SETAR-Tree: A Novel and Accurate Tree Algorithm for Global Time Series
Forecasting
- URL: http://arxiv.org/abs/2211.08661v1
- Date: Wed, 16 Nov 2022 04:30:42 GMT
- Title: SETAR-Tree: A Novel and Accurate Tree Algorithm for Global Time Series
Forecasting
- Authors: Rakshitha Godahewa, Geoffrey I. Webb, Daniel Schmidt, Christoph
Bergmeir
- Abstract summary: In this paper, we explore the close connections between TAR models and regression trees.
We introduce a new forecasting-specific tree algorithm that trains global Pooled Regression (PR) models in the leaves.
In our evaluation, the proposed tree and forest models are able to achieve significantly higher accuracy than a set of state-of-the-art tree-based algorithms.
- Score: 7.206754802573034
- License: http://creativecommons.org/licenses/by/4.0/
- Abstract: Threshold Autoregressive (TAR) models have been widely used by statisticians
for non-linear time series forecasting during the past few decades, due to
their simplicity and mathematical properties. On the other hand, in the
forecasting community, general-purpose tree-based regression algorithms
(forests, gradient-boosting) have become popular recently due to their ease of
use and accuracy. In this paper, we explore the close connections between TAR
models and regression trees. These enable us to use the rich methodology from
the literature on TAR models to define a hierarchical TAR model as a regression
tree that trains globally across series, which we call SETAR-Tree. In contrast
to the general-purpose tree-based models that do not primarily focus on
forecasting, and calculate averages at the leaf nodes, we introduce a new
forecasting-specific tree algorithm that trains global Pooled Regression (PR)

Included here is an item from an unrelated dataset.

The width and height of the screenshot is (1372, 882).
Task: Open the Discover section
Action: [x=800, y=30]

models in the leaves allowing the models to learn cross-series information and
also uses some time-series-specific splitting and stopping procedures. The
depth of the tree is controlled by conducting a statistical linearity test
commonly employed in TAR models, as well as measuring the error reduction
percentage at each node split. Thus, the proposed tree model requires minimal
external hyperparameter tuning and provides competitive results under its
default configuration. We also use this tree algorithm to develop a forest
where the forecasts provided by a collection of diverse SETAR-Trees are
combined during the forecasting process. In our evaluation on eight publicly
available datasets, the proposed tree and forest models are able to achieve
significantly higher accuracy than a set of state-of-the-art tree-based
algorithms and forecasting benchmarks across four evaluation metrics.